DATA PROVIDED:
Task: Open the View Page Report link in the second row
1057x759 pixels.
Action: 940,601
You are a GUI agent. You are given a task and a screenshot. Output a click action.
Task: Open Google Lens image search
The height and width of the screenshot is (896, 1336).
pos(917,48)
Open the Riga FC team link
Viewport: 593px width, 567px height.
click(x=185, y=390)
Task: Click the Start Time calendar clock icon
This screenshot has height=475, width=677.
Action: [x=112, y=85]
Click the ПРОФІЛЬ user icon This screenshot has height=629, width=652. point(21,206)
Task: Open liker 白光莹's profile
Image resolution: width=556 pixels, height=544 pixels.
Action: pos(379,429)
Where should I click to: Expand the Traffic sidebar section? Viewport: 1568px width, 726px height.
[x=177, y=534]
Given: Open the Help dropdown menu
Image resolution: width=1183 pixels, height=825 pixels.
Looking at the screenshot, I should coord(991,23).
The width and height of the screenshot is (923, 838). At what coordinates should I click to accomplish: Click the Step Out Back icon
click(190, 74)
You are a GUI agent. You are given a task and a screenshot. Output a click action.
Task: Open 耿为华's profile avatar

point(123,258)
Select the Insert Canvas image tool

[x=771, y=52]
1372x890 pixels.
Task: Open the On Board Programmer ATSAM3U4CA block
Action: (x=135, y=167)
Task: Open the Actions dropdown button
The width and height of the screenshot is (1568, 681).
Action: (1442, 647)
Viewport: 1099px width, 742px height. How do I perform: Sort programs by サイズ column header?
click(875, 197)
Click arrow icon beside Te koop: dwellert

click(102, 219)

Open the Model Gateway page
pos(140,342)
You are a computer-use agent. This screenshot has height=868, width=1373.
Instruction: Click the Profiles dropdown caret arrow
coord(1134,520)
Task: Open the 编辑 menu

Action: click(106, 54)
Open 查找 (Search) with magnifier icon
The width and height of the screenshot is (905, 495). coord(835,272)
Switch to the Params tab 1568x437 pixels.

WHAT TO DO: Reproduce all of the data above, substituting "Display area" for every occurrence of "Viewport" and leaving everything else unchanged.

RESULT OF THIS EXERCISE:
Task: Open the View Page Report link in the second row
1057x759 pixels.
Action: 940,601
You are a GUI agent. You are given a task and a screenshot. Output a click action.
Task: Open Google Lens image search
The height and width of the screenshot is (896, 1336).
pos(917,48)
Open the Riga FC team link
Display area: 593px width, 567px height.
click(x=185, y=390)
Task: Click the Start Time calendar clock icon
This screenshot has height=475, width=677.
Action: [x=112, y=85]
Click the ПРОФІЛЬ user icon This screenshot has height=629, width=652. point(21,206)
Task: Open liker 白光莹's profile
Image resolution: width=556 pixels, height=544 pixels.
Action: pos(379,429)
Where should I click to: Expand the Traffic sidebar section? Display area: 1568px width, 726px height.
[x=177, y=534]
Given: Open the Help dropdown menu
Image resolution: width=1183 pixels, height=825 pixels.
Looking at the screenshot, I should coord(991,23).
The width and height of the screenshot is (923, 838). At what coordinates should I click to accomplish: Click the Step Out Back icon
click(190, 74)
You are a GUI agent. You are given a task and a screenshot. Output a click action.
Task: Open 耿为华's profile avatar

point(123,258)
Select the Insert Canvas image tool

[x=771, y=52]
1372x890 pixels.
Task: Open the On Board Programmer ATSAM3U4CA block
Action: (x=135, y=167)
Task: Open the Actions dropdown button
The width and height of the screenshot is (1568, 681).
Action: (1442, 647)
Display area: 1099px width, 742px height. How do I perform: Sort programs by サイズ column header?
click(875, 197)
Click arrow icon beside Te koop: dwellert

click(102, 219)

Open the Model Gateway page
pos(140,342)
You are a computer-use agent. This screenshot has height=868, width=1373.
Instruction: Click the Profiles dropdown caret arrow
coord(1134,520)
Task: Open the 编辑 menu

Action: click(106, 54)
Open 查找 (Search) with magnifier icon
The width and height of the screenshot is (905, 495). coord(835,272)
Switch to the Params tab 1568x437 pixels.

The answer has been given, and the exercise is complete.